Saskatchewan's football fans are certainly among the most loyal in the CFL but also the most rabid. And for many, anything short of a fourth Grey Cup championship will be a disappointment, which puts immense pressure on the club and its head coach. That consideration prompted the question of whether Miller would fear returning to Regina if the Riders lost to Montreal.

"Not this week, I don't think," Miller said to a chorus of chuckles. "But there are times."

There's no denying the strain pro football coaches must endure given the long hours and heavy expectations for success placed upon them. So, it's no surprise that speculation has mounted that this could be Miller's swan song with the Roughriders. But Miller wasted no time quashing that talk.

"Certainly, when you get through a season, you have to step back and evaluate," Miller said. "There might be a time when I say, 'It's enough,' but at this point in time, I have no intention of retiring."

'This team is unwavering at this time'

There is also speculation that Trestman might move from the CFL to the NFL. He was mentioned last week as a potential candidate for the Buffalo Bills head coaching position and could also be in the mix should the Oakland Raiders make a change. After all, Trestman served as the Raiders' offensive co-ordinator in 2002, when quarterback Rich Gannon was named the league's MVP.

Trestman, 53, came to Montreal with no previous CFL coaching experience but has proven to be a quick study. In two seasons, he has amassed a 27-9 regular-season record, been named the league's coach of the year and has guided the Alouettes to consecutive Grey Cup appearances.

Predictably, though, Trestman said the NFL isn't on his radar, at least for now.

"Well, right now, I have no interest in anything but focusing on this week," Trestman said. "I think that's the answer you expect me to say, it's the one I truly believe.

"When your teams have success and a coach is a part of that team, things are going to be said that are generally positive. I think that's a credit to our entire organization — from [owner] Bob Wetenhall down.

"It has not been a distraction. It hasn't been a part of my thinking or a part of what we're trying to get accomplished. My focus and my commitment and love for this team is unwavering at this time."

The two men took vastly different paths en route to becoming CFL head coaches.

Miller began coaching in 1966 as a student assistant at Dickinson State and coached both football and baseball at the high school and college ranks before heading to the CFL in 2002 with Toronto. He served as the club's offensive line coach from 2003 to 2005 before becoming the defensive line coach in 2006.

He was hired by former Argos assistant Kent Austin to become the Riders offensive co-ordinator in 2007. That season, with quarterback Kerry Joseph, the CFL's outstanding player that year, leading the way, the Riders captured the Grey Cup. Miller was promoted to head coach in the off-season when Austin left to become the offensive co-ordinator at the University of Mississippi, his alma mater.

The Riders haven't skipped a beat under Miller, who has amassed a 23-13-1 overall record as the club's head coach.

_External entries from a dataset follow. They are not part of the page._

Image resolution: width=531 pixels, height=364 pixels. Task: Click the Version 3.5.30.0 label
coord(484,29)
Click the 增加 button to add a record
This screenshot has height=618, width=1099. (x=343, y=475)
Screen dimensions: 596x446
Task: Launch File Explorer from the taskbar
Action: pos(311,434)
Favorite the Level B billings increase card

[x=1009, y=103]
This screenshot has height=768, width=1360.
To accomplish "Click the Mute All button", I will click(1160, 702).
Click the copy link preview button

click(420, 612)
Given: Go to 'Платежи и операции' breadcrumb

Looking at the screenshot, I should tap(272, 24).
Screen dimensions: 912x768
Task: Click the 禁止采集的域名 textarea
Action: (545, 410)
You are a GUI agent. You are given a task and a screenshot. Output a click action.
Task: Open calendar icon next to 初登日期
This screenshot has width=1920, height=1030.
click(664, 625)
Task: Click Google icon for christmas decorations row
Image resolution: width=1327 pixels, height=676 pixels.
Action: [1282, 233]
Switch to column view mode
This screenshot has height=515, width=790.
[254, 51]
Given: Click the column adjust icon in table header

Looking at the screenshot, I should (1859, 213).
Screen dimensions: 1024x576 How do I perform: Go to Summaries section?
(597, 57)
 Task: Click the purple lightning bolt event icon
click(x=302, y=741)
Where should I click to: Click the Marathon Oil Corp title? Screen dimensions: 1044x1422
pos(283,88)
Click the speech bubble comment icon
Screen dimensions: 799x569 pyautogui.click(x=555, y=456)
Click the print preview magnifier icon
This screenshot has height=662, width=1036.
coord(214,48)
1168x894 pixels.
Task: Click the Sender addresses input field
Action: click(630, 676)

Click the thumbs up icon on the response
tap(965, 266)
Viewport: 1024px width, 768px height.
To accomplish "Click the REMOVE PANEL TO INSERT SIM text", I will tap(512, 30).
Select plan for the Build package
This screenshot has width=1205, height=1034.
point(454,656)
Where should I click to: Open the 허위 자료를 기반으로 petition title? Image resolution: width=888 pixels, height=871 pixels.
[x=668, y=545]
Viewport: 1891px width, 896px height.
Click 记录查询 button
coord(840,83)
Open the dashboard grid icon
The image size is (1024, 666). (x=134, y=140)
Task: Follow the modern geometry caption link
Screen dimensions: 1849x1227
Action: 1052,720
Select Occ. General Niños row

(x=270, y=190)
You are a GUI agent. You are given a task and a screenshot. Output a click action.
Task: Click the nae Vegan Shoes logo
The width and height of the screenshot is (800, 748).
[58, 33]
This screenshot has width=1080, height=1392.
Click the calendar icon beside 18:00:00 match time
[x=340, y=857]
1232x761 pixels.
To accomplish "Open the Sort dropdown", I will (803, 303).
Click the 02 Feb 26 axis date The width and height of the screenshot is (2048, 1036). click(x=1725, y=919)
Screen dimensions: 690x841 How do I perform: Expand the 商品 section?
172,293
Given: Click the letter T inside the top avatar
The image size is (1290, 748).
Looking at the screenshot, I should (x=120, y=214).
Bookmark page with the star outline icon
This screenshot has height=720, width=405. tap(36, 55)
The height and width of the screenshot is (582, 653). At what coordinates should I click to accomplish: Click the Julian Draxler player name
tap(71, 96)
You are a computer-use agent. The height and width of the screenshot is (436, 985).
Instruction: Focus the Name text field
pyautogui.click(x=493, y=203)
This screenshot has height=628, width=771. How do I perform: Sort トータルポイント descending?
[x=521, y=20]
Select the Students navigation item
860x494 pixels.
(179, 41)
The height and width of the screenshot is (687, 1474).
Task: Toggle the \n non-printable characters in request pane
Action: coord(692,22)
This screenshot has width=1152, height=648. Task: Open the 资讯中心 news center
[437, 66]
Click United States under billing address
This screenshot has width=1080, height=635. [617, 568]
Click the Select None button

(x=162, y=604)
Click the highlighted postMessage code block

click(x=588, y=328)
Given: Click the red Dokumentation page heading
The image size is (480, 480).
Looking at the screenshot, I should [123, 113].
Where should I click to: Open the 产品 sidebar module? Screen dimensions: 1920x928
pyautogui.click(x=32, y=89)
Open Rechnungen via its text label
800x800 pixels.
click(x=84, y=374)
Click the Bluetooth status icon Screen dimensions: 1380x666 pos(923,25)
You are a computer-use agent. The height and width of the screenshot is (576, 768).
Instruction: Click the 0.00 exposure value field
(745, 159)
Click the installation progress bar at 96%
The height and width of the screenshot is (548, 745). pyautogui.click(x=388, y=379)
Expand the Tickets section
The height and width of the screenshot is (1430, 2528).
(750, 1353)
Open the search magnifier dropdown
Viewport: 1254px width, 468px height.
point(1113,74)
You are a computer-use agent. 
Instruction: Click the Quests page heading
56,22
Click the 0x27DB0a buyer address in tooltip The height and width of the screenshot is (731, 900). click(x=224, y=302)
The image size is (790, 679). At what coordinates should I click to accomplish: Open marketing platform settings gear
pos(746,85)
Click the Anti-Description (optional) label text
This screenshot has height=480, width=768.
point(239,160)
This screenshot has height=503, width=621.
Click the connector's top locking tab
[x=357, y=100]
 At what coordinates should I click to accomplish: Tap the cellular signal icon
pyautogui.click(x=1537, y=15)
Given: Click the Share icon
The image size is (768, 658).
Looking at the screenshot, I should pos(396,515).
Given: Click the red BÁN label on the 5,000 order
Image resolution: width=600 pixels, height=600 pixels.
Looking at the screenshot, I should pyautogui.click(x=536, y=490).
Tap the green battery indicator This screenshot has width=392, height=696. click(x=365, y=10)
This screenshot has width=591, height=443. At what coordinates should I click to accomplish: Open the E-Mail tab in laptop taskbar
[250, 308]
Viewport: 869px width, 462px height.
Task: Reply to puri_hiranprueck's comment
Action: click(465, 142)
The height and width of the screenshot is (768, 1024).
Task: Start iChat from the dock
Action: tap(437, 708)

'Eager to participate in this game'

Montreal raised eyebrows when it hired Trestman after the '07 season because he had no previous CFL coaching experience. But Trestman came with a long history in the NFL, having served as offensive co-ordinator in Cleveland, San Francisco, Arizona and Oakland and as a consultant with the New Orleans Saints.

Trestman swiftly put any doubts to rest, leading Montreal to an 11-7 record last year and a Grey Cup appearance. This has been even better for the club, which posted a CFL-best 15-3 record and set a club record for most wins in a season.

Montreal heads into the game as the heavy favourite, based upon its record and coming off a one-sided 56-18 dismantling of B.C. in the East final. The Alouettes also swept the season series with Saskatchewan 2-0.

Miller, for one, says his team is comfortable with its underdog status.

"There would be a lot of fun in being the team that was the favourite," he said. "But we're going to accept the role we have.

"With the character of the men in our locker room, and the leadership we have there, they're eager to participate in this game, and they're eager to accept the responsibility and the challenges of being the underdog."